§ **WHAT IS REQUIRED**
Rewrite the records below, substituting "labeled item" for every occurrence of "named target" and leaving everything else unchanged. Omit the pictures from your answer.

§ **EXTRACTED MATERIAL**

/---

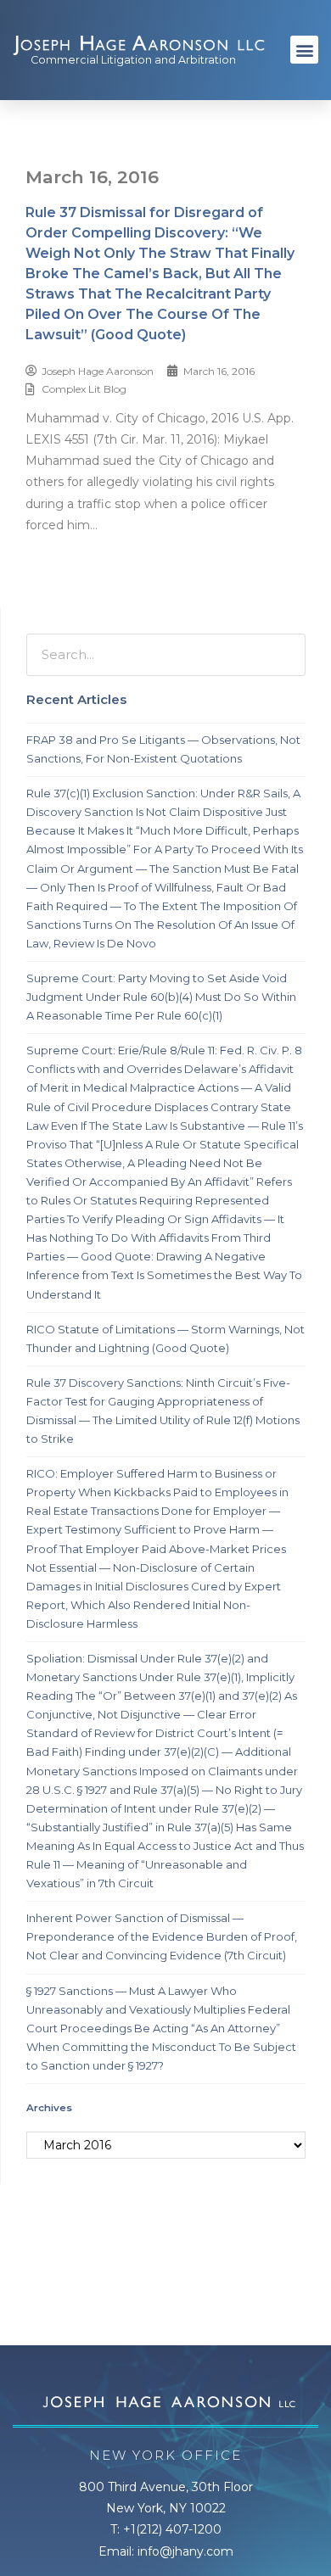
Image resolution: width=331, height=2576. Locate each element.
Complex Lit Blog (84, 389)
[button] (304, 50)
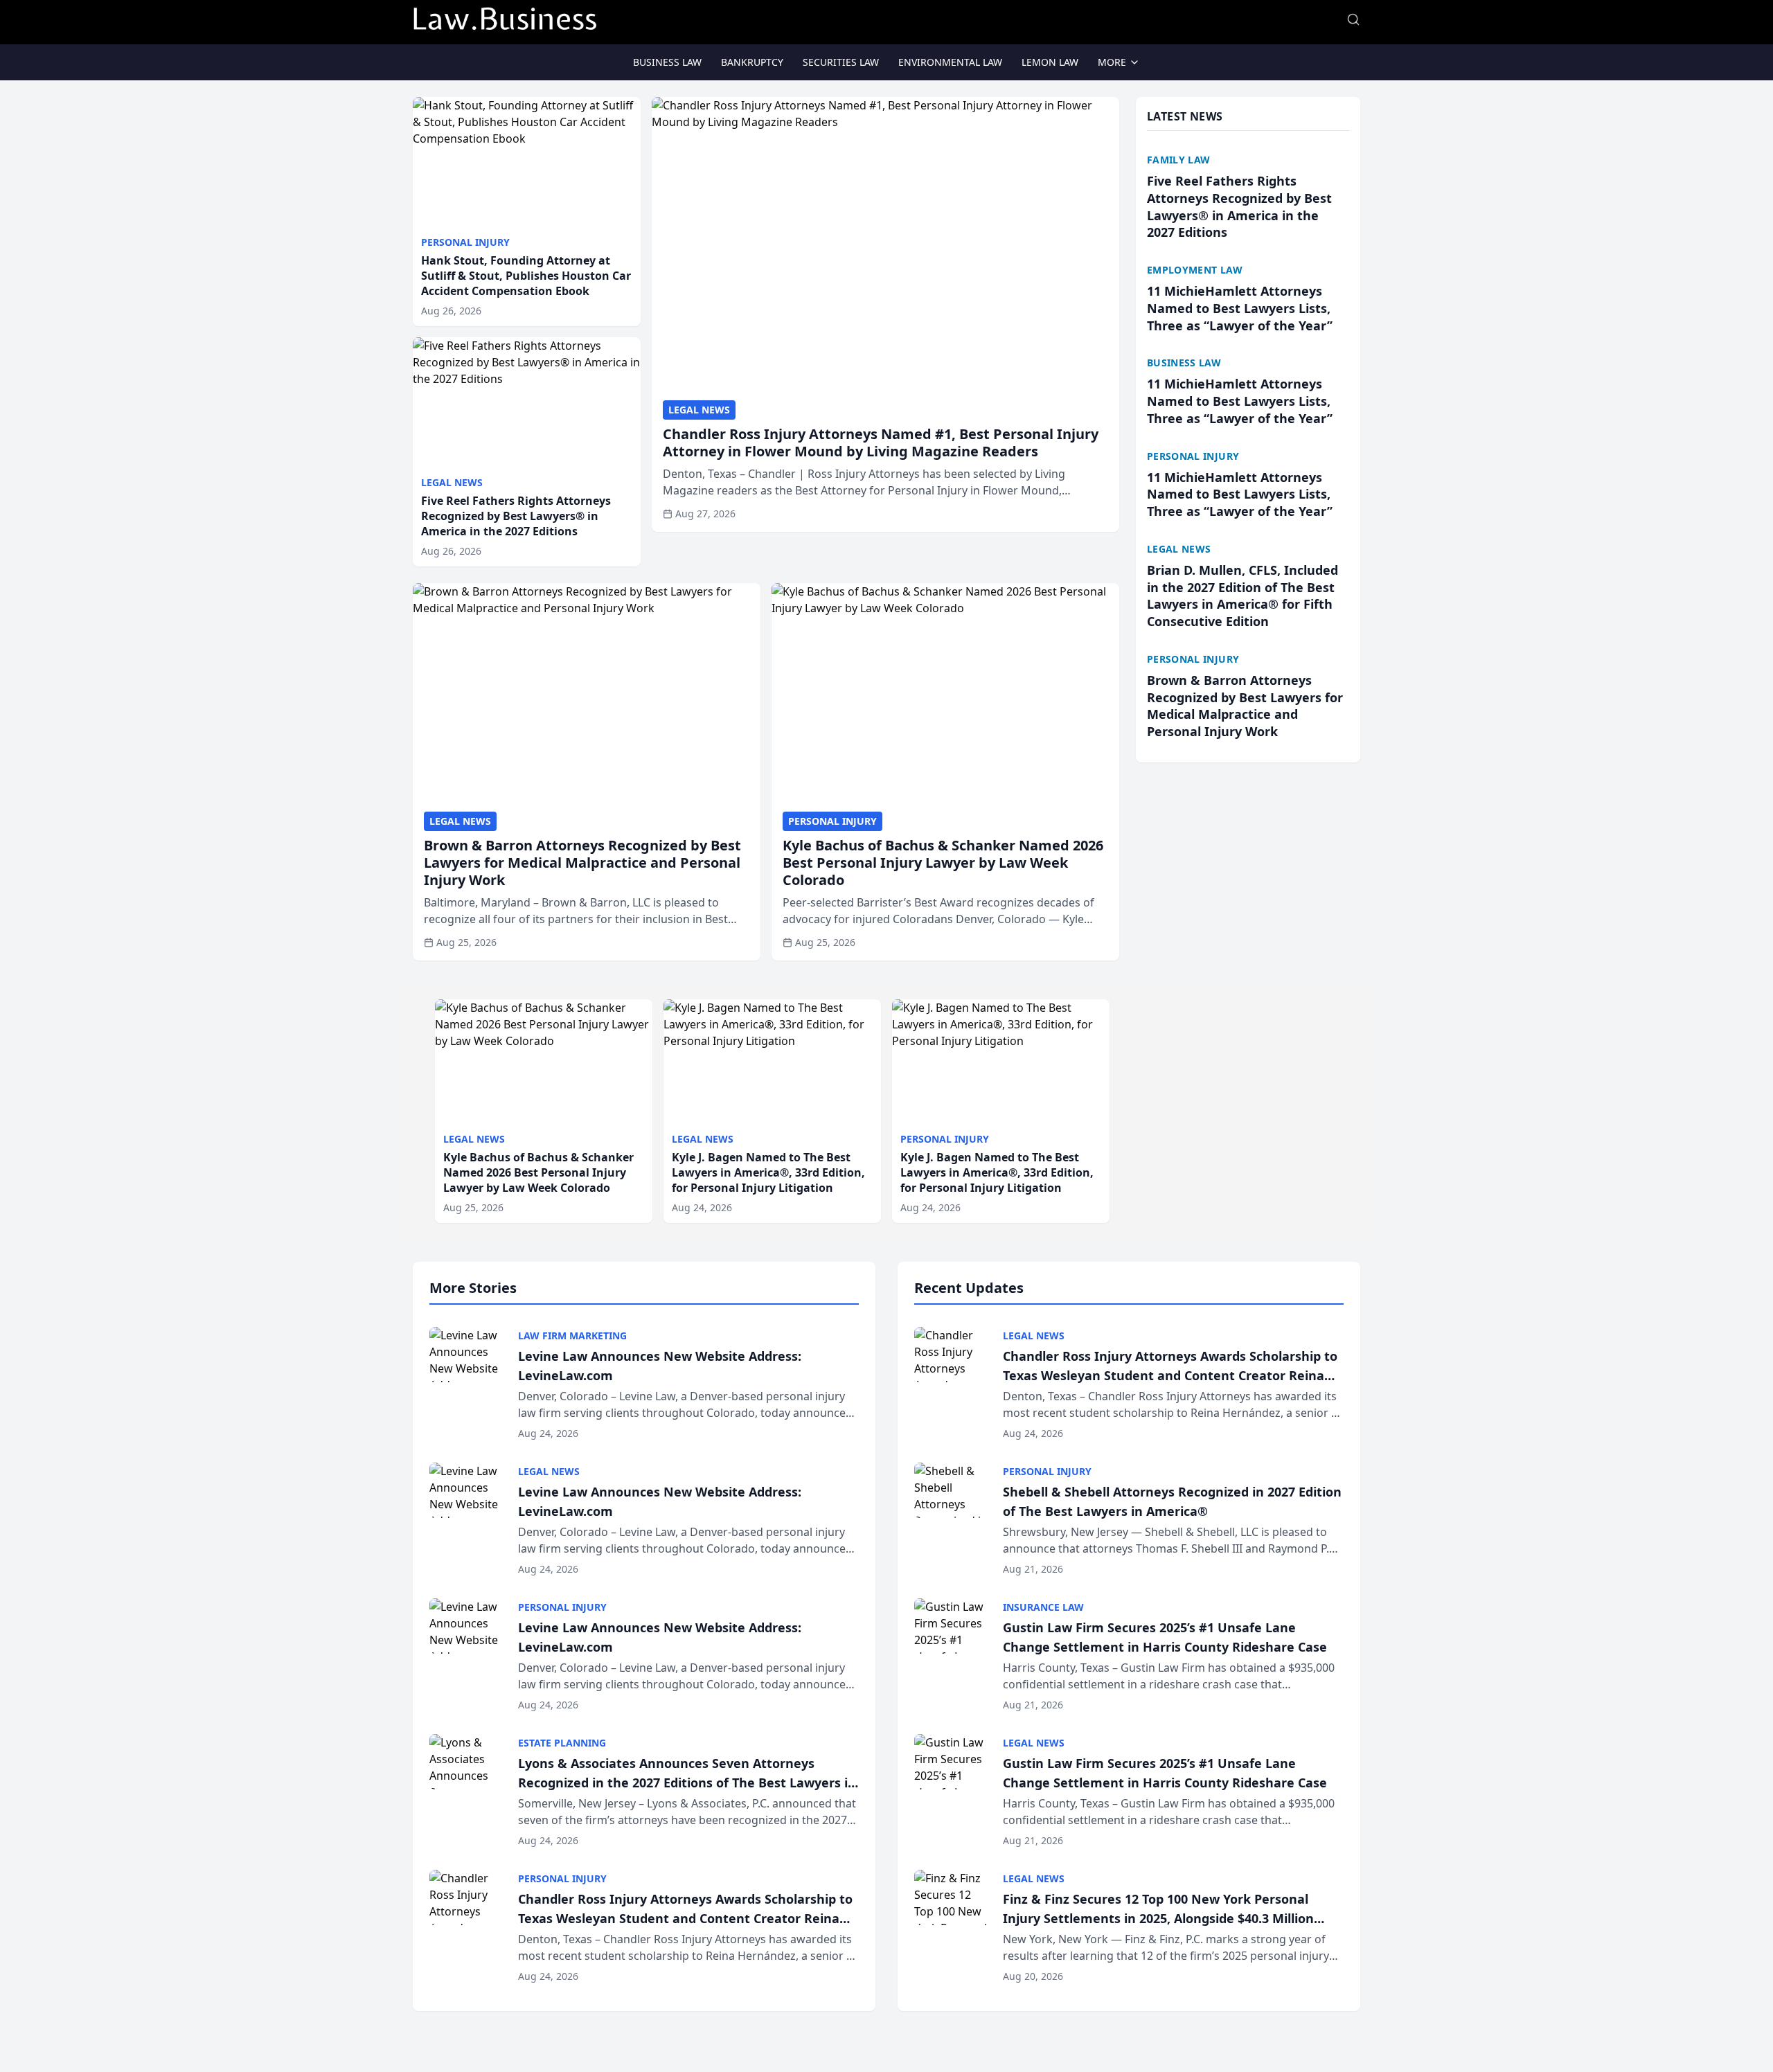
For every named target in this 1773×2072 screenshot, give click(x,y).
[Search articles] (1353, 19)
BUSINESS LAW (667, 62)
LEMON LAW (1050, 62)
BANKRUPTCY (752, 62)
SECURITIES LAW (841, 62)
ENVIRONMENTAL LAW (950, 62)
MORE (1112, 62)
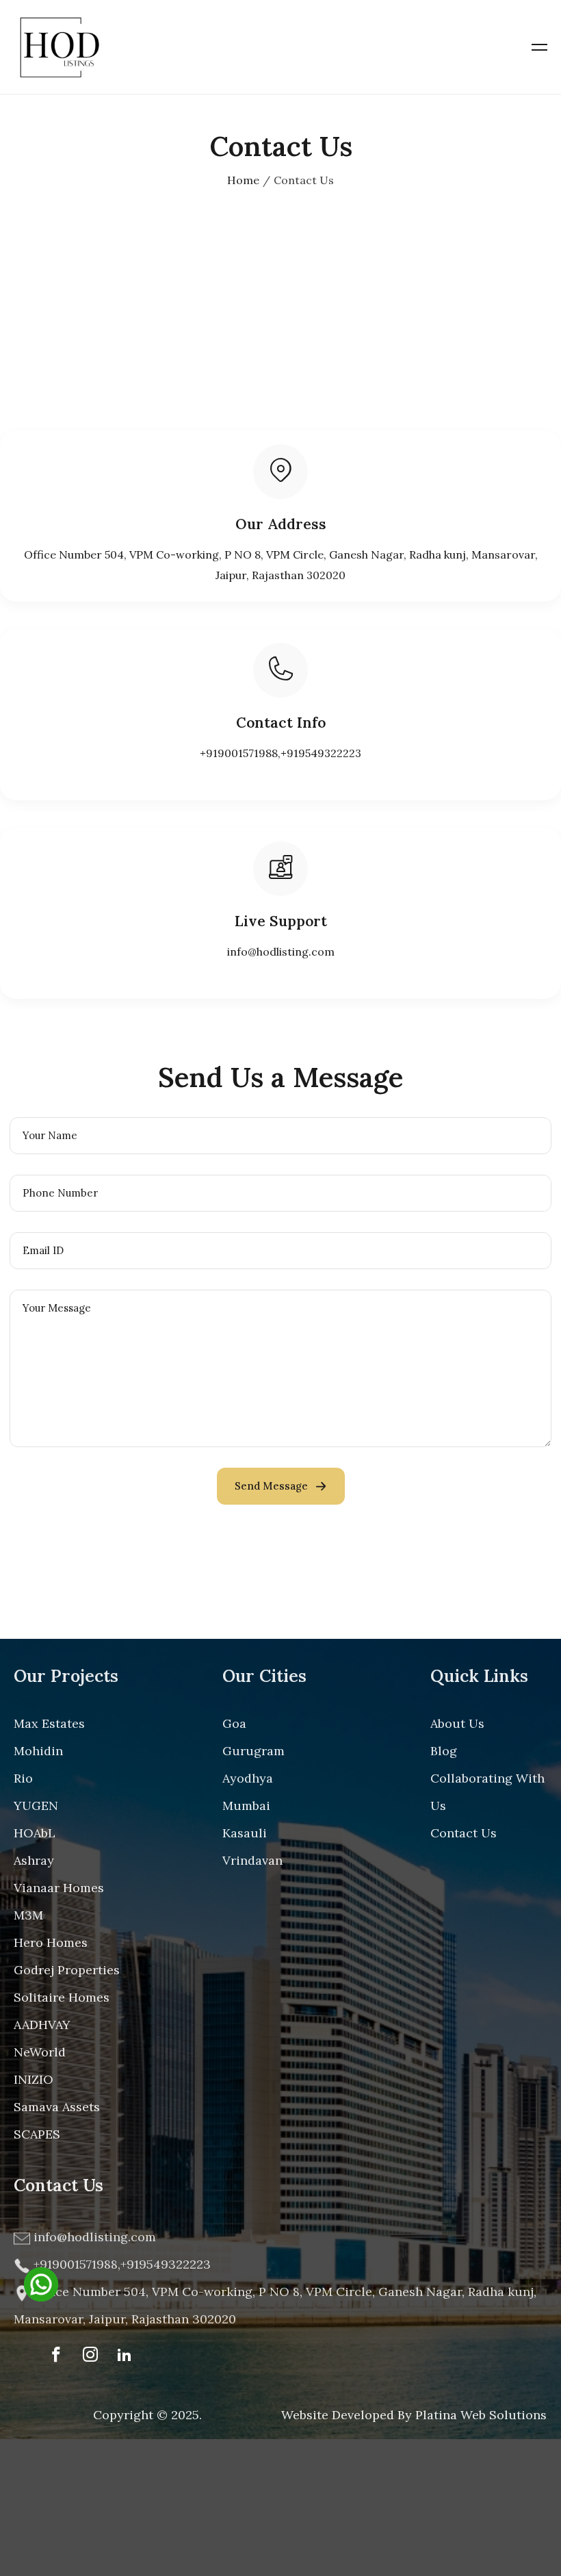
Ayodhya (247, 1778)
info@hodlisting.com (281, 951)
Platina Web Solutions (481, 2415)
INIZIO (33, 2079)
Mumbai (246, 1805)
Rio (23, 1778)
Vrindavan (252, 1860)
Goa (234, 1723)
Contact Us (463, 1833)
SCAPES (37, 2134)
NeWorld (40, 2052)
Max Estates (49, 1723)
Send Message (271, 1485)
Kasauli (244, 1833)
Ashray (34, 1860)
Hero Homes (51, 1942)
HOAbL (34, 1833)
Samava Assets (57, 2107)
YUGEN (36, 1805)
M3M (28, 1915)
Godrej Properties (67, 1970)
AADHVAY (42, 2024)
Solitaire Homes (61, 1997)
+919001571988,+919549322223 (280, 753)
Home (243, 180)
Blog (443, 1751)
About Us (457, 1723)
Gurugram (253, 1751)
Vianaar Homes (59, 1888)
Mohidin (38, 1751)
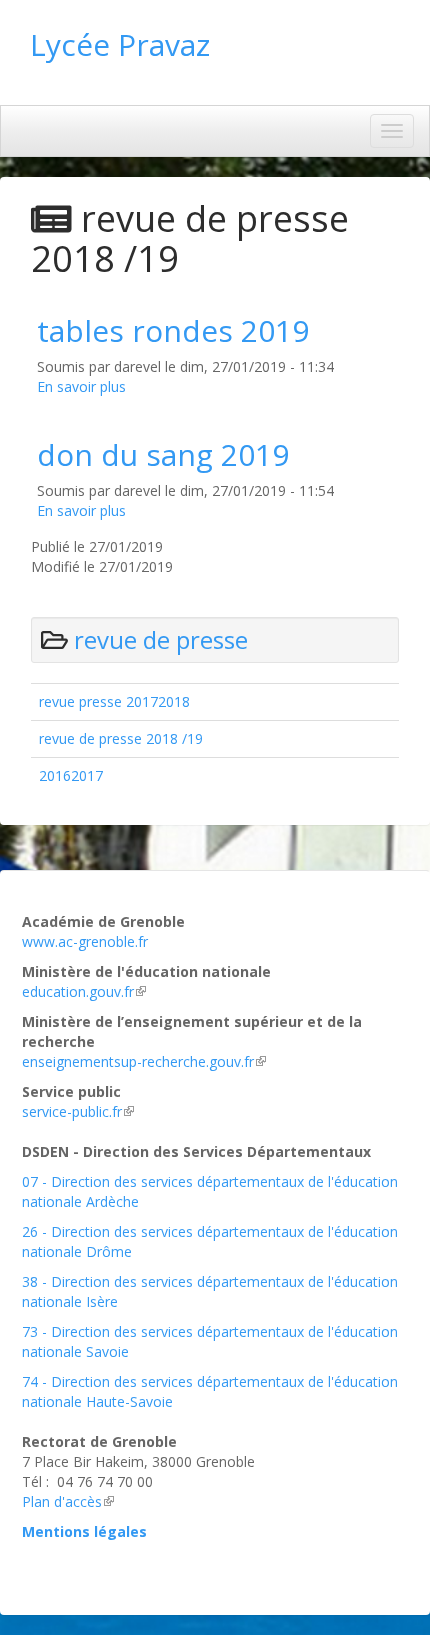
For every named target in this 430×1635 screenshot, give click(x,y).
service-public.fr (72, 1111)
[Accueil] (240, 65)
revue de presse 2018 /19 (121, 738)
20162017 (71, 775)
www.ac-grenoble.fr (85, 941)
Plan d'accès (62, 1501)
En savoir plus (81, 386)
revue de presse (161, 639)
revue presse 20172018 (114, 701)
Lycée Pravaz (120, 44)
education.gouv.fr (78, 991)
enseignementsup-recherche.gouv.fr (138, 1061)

\---

§ **SOLUTION FOR THIS TASK**
Image resolution: width=331, height=2576. Locate each element.
Complex Lit Blog (84, 389)
[button] (304, 50)
For every labeled item in this 1773×2072 screenshot, give click(x,y).
[Search articles] (1353, 19)
BUSINESS LAW (667, 62)
LEMON LAW (1050, 62)
BANKRUPTCY (752, 62)
SECURITIES LAW (841, 62)
ENVIRONMENTAL LAW (950, 62)
MORE (1112, 62)
Ayodhya (247, 1778)
info@hodlisting.com (281, 951)
Platina Web Solutions (481, 2415)
INIZIO (33, 2079)
Mumbai (246, 1805)
Rio (23, 1778)
Vrindavan (252, 1860)
Goa (234, 1723)
Contact Us (463, 1833)
SCAPES (37, 2134)
NeWorld (40, 2052)
Max Estates (49, 1723)
Send Message (271, 1485)
Kasauli (244, 1833)
Ashray (34, 1860)
Hero Homes (51, 1942)
HOAbL (34, 1833)
Samava Assets (57, 2107)
YUGEN (36, 1805)
M3M (28, 1915)
Godrej Properties (67, 1970)
AADHVAY (42, 2024)
Solitaire Homes (61, 1997)
+919001571988,+919549322223 (280, 753)
Home (243, 180)
Blog (443, 1751)
About Us (457, 1723)
Gurugram (253, 1751)
Vianaar Homes (59, 1888)
Mohidin (38, 1751)
For every labeled item in this 430×1635 screenshot, give click(x,y).
service-public.fr (72, 1111)
[Accueil] (240, 65)
revue de presse 2018 /19 (121, 738)
20162017 (71, 775)
www.ac-grenoble.fr (85, 941)
Plan d'accès (62, 1501)
En savoir plus (81, 386)
revue de presse (161, 639)
revue presse 20172018 (114, 701)
Lycée Pravaz (120, 44)
education.gouv.fr (78, 991)
enseignementsup-recherche.gouv.fr (138, 1061)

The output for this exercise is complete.